Synovia Solutions Blog

What happens to old school buses?

Posted by Bill Westerman on Tue, May 14, 2013 @ 10:10 AM

shutterstock 12540730Think about the number of school buses that you inevitably get behind while driving somewhere in a hurry. Then think about the number of buses at each school, then the number of schools in your area. Then mentally try to calculate the number of buses in your county, let alone your state. That’s a lot of school buses!

The average lifespan of a bus is around 12 years. So what happens to these shuttles when they are retired from school duty?

Sold Locally
Used buses are often sold at an auction or through dealerships (oftentimes to sell for parts). According to, buses sell for $5,000-$15,000 depending on their condition. Before you run out and buy one, make sure you know what you’re getting into. Bus maintenance is costly, and most likely retired buses will need some work.

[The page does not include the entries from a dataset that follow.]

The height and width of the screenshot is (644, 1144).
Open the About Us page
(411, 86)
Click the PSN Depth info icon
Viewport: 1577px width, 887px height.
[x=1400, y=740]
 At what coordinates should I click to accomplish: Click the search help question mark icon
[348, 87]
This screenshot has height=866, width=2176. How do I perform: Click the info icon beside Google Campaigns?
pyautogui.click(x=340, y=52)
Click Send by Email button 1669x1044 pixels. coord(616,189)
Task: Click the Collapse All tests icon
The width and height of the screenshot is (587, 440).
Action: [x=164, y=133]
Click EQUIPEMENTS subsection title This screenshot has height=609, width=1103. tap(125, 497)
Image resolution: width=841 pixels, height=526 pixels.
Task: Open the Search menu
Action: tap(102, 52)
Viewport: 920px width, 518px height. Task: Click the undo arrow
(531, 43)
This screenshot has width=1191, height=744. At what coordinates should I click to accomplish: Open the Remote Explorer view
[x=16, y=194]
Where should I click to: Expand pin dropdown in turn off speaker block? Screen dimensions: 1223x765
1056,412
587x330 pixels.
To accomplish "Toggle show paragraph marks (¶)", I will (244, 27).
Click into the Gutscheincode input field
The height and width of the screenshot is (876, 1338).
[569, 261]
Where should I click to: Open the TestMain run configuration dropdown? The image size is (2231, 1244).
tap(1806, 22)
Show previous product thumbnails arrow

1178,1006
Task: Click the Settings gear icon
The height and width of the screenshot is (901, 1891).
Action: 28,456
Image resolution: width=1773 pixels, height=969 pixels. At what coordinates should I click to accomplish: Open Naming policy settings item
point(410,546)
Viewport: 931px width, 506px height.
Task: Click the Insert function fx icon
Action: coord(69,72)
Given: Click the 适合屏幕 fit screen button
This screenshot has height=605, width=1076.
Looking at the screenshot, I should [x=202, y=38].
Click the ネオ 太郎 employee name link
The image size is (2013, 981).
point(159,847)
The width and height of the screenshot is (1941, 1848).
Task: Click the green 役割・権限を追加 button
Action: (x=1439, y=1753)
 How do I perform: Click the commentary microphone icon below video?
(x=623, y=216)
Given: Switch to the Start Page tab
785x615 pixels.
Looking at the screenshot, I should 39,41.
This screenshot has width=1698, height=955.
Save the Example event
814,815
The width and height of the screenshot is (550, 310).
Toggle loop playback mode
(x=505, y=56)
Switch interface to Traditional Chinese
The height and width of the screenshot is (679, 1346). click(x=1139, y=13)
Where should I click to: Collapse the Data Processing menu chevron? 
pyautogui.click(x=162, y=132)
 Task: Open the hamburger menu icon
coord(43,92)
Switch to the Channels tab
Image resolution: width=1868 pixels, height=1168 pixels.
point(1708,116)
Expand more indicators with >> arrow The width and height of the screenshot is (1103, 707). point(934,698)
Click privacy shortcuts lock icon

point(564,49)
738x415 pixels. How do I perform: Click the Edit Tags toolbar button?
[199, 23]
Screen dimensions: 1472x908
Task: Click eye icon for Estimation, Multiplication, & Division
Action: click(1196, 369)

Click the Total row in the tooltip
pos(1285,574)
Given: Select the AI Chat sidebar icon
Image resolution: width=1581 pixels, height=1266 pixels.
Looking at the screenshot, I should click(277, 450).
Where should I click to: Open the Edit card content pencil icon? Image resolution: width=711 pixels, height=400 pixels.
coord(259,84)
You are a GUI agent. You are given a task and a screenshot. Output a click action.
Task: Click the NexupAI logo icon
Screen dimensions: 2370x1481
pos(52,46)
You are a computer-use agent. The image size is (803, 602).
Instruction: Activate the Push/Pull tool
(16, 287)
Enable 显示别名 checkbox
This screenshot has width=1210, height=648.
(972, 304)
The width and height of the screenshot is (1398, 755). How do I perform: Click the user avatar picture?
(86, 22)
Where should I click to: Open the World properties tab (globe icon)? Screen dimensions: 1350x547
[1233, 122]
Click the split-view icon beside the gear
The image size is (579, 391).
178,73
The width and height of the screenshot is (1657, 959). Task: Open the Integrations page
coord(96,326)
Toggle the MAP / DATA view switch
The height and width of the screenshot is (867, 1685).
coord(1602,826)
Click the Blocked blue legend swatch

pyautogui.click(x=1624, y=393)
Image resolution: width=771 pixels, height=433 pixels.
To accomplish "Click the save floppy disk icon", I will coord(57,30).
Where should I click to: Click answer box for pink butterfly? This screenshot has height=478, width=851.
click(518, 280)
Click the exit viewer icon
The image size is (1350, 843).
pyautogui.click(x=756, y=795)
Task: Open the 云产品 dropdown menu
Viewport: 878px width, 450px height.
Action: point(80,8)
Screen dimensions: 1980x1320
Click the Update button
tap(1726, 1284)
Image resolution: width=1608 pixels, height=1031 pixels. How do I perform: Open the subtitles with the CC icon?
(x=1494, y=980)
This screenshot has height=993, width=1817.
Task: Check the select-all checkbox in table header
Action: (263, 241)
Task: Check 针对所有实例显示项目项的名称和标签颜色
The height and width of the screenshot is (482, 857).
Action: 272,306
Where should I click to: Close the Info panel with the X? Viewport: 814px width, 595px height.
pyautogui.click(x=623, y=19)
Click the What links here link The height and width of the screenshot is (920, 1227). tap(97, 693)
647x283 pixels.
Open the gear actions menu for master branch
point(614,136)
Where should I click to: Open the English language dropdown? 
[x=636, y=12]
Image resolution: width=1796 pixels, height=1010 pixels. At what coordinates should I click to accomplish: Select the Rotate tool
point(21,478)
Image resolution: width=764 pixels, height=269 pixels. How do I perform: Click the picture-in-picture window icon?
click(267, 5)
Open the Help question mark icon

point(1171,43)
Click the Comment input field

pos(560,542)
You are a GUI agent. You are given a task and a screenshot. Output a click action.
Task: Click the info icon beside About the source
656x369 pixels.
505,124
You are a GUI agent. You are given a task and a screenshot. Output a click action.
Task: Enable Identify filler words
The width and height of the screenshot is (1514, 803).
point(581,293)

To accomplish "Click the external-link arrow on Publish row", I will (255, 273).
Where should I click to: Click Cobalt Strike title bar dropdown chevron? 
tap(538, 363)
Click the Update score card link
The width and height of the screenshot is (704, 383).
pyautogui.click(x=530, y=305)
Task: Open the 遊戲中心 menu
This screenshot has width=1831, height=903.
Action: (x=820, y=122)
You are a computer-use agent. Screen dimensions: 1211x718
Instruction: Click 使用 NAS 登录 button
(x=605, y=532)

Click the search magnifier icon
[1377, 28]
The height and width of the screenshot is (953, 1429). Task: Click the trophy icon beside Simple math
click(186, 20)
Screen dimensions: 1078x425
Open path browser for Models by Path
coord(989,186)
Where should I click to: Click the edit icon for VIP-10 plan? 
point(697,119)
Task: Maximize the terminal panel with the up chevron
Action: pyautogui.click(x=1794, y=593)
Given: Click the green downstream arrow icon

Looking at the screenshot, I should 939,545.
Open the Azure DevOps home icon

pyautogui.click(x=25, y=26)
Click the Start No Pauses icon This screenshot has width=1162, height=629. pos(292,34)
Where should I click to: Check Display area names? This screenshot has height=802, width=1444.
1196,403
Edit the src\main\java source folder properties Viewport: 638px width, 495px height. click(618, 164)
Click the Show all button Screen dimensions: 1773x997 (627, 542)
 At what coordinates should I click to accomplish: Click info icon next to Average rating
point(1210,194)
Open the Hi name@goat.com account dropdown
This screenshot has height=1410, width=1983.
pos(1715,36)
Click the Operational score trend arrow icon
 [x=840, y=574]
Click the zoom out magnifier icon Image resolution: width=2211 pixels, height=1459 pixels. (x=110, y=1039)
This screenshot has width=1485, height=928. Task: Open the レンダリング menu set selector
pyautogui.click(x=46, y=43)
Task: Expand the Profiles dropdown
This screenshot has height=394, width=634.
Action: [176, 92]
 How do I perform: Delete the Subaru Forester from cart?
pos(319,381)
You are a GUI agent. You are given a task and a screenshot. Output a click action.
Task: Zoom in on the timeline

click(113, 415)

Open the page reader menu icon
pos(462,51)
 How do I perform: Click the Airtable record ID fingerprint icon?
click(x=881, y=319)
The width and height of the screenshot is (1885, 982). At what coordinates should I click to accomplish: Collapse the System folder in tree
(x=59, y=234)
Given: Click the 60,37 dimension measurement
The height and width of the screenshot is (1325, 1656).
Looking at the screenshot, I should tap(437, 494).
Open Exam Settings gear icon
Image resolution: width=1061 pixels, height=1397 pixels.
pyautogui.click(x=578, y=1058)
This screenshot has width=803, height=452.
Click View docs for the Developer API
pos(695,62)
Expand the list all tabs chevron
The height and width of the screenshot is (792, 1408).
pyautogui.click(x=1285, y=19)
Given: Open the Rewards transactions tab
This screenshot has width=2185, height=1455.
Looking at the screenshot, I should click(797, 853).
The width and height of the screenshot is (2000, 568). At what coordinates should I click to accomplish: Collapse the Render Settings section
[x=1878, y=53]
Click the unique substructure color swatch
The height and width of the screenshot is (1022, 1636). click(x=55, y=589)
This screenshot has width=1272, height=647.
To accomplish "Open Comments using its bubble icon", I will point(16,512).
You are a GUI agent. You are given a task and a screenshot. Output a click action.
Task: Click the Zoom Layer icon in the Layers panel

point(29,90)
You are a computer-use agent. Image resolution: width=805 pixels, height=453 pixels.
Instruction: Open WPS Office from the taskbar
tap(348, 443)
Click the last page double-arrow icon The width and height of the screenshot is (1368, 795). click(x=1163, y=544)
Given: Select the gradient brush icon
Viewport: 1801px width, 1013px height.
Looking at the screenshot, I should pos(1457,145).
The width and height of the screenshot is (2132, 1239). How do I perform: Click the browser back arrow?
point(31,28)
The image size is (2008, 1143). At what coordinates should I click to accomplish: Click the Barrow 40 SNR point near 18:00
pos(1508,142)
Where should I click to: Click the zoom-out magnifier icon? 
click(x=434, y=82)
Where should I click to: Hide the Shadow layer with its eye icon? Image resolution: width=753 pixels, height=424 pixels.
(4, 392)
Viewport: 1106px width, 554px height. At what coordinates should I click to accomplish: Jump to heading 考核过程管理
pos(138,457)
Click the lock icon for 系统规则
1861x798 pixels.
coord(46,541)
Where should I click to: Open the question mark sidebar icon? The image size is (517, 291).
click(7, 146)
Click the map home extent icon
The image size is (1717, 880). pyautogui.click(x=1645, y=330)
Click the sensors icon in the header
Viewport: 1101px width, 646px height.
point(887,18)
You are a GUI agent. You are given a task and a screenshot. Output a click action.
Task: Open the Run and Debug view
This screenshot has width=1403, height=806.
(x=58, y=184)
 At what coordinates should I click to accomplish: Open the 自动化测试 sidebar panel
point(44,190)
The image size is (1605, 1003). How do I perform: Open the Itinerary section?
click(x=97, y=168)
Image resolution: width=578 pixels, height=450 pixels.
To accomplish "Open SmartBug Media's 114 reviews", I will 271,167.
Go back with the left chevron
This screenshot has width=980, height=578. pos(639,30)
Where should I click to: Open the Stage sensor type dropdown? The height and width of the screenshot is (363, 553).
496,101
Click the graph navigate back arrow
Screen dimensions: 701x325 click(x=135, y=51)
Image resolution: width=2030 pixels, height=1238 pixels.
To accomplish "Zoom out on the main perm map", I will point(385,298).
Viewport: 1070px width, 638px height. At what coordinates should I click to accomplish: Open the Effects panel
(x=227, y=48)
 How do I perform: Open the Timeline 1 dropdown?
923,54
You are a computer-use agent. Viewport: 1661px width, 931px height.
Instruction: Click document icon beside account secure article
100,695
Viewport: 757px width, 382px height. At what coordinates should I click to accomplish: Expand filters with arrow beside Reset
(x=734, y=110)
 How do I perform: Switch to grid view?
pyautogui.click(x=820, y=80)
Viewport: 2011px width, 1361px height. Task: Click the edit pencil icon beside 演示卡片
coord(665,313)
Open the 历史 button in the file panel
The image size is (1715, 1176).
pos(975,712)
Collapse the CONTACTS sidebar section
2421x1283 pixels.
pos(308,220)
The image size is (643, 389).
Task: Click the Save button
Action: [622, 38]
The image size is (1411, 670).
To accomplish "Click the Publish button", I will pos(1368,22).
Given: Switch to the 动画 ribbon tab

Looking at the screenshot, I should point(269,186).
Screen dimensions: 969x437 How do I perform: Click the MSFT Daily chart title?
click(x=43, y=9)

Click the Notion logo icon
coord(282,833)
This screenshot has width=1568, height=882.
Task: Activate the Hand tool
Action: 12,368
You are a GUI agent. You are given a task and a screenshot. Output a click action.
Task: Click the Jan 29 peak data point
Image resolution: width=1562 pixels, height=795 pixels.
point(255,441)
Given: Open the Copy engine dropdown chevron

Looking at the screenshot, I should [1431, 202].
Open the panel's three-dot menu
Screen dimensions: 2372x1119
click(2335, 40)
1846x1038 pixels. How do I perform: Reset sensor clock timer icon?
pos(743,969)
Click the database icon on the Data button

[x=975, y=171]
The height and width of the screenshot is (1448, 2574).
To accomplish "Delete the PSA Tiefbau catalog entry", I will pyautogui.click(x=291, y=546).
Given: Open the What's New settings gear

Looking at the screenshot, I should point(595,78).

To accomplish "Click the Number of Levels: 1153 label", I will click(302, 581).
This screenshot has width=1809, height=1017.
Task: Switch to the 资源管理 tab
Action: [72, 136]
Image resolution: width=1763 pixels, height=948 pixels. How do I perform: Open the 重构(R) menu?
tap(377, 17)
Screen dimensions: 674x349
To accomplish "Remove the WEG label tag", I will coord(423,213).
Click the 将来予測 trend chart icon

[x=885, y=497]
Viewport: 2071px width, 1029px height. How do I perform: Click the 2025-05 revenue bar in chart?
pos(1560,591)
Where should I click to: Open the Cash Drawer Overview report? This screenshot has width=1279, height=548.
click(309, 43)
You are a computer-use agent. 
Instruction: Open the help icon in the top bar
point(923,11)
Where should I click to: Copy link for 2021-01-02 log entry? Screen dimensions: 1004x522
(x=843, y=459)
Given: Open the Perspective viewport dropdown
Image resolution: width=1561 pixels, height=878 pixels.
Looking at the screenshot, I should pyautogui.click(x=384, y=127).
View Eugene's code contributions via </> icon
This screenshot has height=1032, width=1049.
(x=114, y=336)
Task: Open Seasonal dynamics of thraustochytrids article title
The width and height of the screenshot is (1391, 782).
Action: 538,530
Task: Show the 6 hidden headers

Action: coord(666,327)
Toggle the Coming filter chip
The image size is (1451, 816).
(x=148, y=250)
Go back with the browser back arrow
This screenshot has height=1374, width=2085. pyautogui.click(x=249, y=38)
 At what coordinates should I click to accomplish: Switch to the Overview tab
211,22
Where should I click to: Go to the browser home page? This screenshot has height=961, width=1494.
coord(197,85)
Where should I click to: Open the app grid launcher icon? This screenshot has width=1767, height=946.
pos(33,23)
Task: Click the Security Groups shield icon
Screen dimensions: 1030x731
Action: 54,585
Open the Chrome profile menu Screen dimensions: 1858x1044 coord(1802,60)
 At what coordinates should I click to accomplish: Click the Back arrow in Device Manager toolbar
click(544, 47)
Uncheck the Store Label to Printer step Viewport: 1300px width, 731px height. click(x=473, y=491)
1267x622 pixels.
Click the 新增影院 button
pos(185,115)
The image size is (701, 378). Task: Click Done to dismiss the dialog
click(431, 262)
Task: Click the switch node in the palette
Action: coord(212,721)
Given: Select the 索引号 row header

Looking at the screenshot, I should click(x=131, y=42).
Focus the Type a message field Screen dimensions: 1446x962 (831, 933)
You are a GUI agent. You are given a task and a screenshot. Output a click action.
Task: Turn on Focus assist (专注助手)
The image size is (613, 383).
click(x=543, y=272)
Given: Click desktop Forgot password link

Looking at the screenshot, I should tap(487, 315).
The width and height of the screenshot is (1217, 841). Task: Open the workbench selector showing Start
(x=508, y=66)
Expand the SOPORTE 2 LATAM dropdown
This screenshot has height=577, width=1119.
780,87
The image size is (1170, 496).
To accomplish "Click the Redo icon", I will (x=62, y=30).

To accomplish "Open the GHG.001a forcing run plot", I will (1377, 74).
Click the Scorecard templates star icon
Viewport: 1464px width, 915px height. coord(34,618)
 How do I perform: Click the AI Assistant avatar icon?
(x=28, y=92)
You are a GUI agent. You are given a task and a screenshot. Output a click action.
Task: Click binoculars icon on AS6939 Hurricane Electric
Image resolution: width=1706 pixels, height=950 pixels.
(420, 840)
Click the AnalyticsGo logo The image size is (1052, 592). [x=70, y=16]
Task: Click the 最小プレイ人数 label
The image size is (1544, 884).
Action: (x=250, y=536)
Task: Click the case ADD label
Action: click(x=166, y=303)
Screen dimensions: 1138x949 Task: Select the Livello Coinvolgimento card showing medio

[Additionally, if you’re thinking of renovating it into an RV or motor home, you need to do some homework. In addition to needing a commercial driver’s license (which involves a written test, two road tests, and a physical), you should also check into whether local regulations allow you to park it at your home. You also need to be aware that your bus will only get 2-3 miles per gallon fuel economy, which is much worse than the 6-14 mpg you would expect from an RV or motor home.]

Exported Globally
According to an article in The Bay Citizen, thousands of old American school buses are shipped South of the border to Mexico, Guatemala, and other Central American countries, where they are converted into “camionetas” (which means “chicken buses” - no joke! - named for the tightly-packed quarters and the occasional feathered traveler). They are often used for mass transportation after they are shortened to remove excess weight, making them more agile in steep terrain.  

Hundreds of buses pass through Antigua each day, providing the primary means of transportation for many Guatemalans. They race down the highways, barely stopping to allow passengers to hop on and crowd into a bus that can be standing room only.

Regardless of how they are repurposed or recycled, retired school buses are continuing to transport people here to there - locally or abroad.